The capturing of requirements enables the team to achieve a shared understanding of what needs to be built. A strategy for capturing these requirements is to understand the user intent through epics and user stories, which are then captured and maintained in a requirements backlog.
Epics
An epic is a high-level theme or feature that is used to categorise related stories.
An epic contains the following information:
- Summary
- User personas involved
- Acceptance criteria for each persona
Example
A bicycle sharing app might include the following epic:
Summary: Browse bicycles
Description: View and filter nearby bicycles.
Personas: Users
Scope: When I want to find a bicycle to ride, I can see nearby bicycles and filter them based on my wants and needs.
Benefits: Users can view all available bicycles that suit their criteria and are walking distance from them.
Acceptance criteria:
- Users can see bicycles near them on a map view.
- Users can filter bicycles.
- Users can zoom and move the map to find more bicycles.
Assumptions
- Only registered users can see nearby bicycles.
Stories
A story is a fine-grained requirement, written from a user’s perspective. Each story belongs to only one epic.

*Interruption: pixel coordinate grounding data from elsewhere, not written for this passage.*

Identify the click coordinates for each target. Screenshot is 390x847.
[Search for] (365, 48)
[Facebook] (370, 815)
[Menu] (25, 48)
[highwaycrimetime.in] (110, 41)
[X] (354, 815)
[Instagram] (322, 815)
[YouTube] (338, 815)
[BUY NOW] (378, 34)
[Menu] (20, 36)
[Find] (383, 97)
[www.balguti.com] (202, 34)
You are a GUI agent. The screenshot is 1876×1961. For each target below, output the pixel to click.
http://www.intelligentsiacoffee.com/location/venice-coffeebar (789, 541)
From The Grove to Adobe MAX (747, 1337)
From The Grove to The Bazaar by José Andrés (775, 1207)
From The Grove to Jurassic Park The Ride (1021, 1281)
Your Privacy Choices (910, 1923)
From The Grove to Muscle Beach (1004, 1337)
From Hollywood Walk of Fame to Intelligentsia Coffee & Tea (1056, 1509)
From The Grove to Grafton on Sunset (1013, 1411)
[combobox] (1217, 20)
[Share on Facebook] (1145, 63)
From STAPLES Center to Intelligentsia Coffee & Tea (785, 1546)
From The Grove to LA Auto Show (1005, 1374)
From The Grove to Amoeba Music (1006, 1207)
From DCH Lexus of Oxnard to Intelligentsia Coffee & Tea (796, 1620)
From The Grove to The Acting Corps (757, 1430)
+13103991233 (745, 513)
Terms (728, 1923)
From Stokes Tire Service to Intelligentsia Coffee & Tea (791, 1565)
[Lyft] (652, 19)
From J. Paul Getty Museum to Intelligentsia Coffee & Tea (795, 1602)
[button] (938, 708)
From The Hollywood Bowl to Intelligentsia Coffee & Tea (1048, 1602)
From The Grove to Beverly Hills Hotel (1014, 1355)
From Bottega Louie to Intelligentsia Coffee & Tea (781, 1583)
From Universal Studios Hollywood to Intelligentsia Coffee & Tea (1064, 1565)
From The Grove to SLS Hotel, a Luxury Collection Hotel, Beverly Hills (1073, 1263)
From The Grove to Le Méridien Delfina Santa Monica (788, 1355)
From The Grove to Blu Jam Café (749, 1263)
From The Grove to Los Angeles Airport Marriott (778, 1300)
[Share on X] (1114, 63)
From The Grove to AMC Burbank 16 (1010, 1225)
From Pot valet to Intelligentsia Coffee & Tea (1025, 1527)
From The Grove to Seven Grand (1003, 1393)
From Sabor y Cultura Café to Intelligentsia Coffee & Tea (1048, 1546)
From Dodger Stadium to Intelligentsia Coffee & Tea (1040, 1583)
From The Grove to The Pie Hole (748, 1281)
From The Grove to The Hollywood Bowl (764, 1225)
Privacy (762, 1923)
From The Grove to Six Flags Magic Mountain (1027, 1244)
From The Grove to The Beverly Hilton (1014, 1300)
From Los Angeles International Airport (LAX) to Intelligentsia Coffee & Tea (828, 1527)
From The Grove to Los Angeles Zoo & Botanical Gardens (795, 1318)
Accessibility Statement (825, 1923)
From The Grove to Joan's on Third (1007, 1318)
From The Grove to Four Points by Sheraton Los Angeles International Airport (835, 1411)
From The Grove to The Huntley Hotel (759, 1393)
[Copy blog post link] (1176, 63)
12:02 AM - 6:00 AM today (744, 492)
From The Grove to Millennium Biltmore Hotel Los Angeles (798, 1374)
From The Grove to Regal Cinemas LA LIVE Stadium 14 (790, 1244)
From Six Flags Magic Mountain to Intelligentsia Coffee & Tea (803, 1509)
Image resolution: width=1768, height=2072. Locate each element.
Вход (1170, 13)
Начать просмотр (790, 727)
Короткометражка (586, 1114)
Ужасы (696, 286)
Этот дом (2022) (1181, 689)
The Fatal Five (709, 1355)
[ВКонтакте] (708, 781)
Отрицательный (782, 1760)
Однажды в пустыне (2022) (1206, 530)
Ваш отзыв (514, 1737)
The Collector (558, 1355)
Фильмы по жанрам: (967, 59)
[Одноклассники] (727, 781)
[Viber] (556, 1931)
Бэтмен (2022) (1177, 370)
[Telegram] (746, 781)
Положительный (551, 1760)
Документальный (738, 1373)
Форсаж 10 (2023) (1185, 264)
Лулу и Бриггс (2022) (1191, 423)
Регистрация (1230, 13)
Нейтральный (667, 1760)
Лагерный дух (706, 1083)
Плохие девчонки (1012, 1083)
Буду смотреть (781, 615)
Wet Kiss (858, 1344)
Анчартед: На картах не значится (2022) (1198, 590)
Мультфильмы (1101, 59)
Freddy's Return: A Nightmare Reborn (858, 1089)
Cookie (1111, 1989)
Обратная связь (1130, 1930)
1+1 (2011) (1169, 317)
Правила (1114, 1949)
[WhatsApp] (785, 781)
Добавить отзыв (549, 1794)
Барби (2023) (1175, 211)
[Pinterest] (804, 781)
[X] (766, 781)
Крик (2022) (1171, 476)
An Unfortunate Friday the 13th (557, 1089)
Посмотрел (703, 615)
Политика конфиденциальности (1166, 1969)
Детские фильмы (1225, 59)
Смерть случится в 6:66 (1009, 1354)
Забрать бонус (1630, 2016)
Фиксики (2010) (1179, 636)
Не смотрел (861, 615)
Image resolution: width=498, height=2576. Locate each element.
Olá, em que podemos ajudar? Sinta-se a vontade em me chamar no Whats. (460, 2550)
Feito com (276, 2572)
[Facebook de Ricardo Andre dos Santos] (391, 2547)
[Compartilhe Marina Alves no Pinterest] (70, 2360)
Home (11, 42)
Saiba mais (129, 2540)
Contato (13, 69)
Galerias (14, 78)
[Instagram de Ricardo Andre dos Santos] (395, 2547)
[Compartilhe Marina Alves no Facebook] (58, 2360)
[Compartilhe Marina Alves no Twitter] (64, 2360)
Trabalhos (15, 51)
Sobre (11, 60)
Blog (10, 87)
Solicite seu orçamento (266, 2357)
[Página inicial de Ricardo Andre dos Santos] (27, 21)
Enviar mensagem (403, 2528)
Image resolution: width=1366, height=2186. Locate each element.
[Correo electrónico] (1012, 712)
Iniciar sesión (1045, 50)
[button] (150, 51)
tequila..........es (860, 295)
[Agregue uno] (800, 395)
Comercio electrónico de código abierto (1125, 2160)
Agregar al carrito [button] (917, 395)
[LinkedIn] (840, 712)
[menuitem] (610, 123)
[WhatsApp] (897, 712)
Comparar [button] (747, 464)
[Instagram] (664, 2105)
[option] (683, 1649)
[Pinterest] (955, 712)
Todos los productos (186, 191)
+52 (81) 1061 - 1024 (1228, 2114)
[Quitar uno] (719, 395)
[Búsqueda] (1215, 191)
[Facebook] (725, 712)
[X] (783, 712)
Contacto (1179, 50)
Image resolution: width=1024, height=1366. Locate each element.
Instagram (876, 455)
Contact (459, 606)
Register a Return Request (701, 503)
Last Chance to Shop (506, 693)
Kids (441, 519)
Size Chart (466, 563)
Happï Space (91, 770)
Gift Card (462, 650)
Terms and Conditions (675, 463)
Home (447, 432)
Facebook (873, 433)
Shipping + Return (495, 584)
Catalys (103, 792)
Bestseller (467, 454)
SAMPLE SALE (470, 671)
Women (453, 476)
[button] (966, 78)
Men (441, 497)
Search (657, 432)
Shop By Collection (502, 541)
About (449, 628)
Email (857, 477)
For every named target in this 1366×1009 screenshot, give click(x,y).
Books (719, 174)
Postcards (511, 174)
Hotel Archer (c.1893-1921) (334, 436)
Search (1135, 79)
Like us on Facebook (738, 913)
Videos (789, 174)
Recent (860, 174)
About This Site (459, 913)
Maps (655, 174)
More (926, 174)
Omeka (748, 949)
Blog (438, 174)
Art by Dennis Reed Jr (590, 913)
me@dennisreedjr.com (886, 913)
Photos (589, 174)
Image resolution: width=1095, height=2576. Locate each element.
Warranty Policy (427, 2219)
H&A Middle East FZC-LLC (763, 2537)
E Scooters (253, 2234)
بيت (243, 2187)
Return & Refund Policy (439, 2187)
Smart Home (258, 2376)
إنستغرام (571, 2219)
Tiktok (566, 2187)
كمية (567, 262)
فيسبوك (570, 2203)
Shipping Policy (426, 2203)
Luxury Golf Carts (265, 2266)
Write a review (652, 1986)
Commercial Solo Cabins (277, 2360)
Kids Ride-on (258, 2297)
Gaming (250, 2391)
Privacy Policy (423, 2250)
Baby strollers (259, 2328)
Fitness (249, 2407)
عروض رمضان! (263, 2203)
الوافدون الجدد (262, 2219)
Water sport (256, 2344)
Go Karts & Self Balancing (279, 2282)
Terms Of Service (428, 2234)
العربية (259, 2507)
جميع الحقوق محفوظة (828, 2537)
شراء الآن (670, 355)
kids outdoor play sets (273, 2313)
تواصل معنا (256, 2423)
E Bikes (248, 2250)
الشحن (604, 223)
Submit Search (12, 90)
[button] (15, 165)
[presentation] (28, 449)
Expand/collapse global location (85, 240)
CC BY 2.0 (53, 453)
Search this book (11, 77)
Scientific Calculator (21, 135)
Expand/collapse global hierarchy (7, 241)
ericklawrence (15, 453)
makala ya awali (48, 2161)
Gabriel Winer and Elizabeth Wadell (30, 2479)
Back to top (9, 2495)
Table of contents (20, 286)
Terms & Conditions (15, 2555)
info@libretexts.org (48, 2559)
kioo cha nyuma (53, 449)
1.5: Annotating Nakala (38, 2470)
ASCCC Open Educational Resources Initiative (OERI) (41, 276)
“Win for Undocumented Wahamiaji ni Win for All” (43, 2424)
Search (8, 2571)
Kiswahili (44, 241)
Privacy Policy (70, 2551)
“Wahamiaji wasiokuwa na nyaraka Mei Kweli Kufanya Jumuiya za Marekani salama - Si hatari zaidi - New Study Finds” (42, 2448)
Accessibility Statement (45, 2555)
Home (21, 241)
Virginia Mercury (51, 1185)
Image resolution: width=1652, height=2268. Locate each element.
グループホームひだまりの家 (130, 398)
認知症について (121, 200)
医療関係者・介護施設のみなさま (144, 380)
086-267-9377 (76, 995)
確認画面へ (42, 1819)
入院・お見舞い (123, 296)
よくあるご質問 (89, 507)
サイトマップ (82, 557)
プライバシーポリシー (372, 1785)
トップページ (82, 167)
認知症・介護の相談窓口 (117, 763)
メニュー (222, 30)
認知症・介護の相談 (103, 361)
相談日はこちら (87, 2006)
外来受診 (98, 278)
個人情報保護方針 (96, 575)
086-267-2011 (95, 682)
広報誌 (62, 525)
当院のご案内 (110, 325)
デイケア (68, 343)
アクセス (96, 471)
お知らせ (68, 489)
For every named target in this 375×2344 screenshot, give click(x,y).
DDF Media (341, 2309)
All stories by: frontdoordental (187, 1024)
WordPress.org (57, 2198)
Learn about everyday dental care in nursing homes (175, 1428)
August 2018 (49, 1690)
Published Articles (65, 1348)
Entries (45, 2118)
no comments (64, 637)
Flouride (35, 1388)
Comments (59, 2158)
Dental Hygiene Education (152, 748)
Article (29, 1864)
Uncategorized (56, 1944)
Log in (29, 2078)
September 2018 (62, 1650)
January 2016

A story is the classification of tasks which are delivered during development, so they must be small enough to be completed within one iteration (i.e. you must be able to build it in less than 2 weeks).
A story contains the following information:
- User story: As a [user persona] I want to [do something], so that [reason for task].
- Background of story
- Acceptance criteria
- Implementation notes
Example
Within the \“Browse bicycles\” epic, there may be the following user story:
Summary: Filter bicycles
User story: As a user, I want to be able to filter nearby bicycles so I can find one that fits my criteria.
Background: This is how the user will locate bicycles that fit their specific criteria.
Acceptance criteria:
- Users can search for bicycles based on a minimum and maximum hourly rate.
- Users can search for bicycles based on what kind of gears the bicycle has.
- Users can search for bicycles based on whether it has a basket, and what type.
- Users can easily unset filters.
Implementation notes:
- An inline loader required when fetching.
- Investigate how different mapping tools will render this information.
- Should the map change its orientation / zoom based on how many bikes are available after filtering?